TASK TO COMPLETE: Tell how many lines in the following entries include the word "Locate", giving the figure alone.

--- SOURCE INFORMATION ---

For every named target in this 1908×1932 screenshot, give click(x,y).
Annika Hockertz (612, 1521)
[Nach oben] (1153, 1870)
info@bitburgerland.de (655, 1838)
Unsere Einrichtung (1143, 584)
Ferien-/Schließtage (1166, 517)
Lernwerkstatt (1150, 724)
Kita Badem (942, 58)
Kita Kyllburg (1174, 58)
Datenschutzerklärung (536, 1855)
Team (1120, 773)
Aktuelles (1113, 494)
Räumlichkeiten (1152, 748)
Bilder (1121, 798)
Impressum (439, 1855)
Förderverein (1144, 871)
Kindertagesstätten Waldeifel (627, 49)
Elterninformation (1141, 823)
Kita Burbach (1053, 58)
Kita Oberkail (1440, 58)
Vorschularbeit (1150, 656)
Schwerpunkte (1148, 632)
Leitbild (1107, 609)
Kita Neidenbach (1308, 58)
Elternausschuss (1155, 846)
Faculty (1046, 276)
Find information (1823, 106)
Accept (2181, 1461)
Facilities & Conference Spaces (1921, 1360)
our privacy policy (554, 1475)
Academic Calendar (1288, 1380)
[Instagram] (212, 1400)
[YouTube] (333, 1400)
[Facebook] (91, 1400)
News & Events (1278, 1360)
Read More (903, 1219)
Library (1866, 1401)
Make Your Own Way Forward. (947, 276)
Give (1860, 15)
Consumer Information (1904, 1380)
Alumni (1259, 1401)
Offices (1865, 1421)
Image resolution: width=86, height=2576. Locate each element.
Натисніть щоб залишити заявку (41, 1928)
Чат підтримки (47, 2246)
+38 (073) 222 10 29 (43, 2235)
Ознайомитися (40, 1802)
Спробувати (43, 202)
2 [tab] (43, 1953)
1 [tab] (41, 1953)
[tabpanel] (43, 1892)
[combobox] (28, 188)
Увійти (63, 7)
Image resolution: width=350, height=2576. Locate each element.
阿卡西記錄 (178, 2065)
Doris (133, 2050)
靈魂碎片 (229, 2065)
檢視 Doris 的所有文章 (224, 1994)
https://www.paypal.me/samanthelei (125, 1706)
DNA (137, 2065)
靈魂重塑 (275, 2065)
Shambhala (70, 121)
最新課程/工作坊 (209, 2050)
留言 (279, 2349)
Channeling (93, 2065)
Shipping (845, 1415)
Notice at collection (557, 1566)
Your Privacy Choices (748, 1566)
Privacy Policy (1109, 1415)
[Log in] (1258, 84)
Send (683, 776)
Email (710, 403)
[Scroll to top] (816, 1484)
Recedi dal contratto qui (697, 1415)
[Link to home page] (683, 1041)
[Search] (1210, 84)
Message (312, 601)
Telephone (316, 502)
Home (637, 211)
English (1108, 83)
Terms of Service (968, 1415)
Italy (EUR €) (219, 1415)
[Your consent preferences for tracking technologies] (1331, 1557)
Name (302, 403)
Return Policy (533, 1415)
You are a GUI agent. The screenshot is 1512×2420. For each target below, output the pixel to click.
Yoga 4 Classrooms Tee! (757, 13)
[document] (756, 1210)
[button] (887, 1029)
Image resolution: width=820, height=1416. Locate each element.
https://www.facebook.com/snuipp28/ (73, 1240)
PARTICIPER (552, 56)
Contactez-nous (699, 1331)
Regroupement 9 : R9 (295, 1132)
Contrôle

---

WRITTEN RESPONSE: 3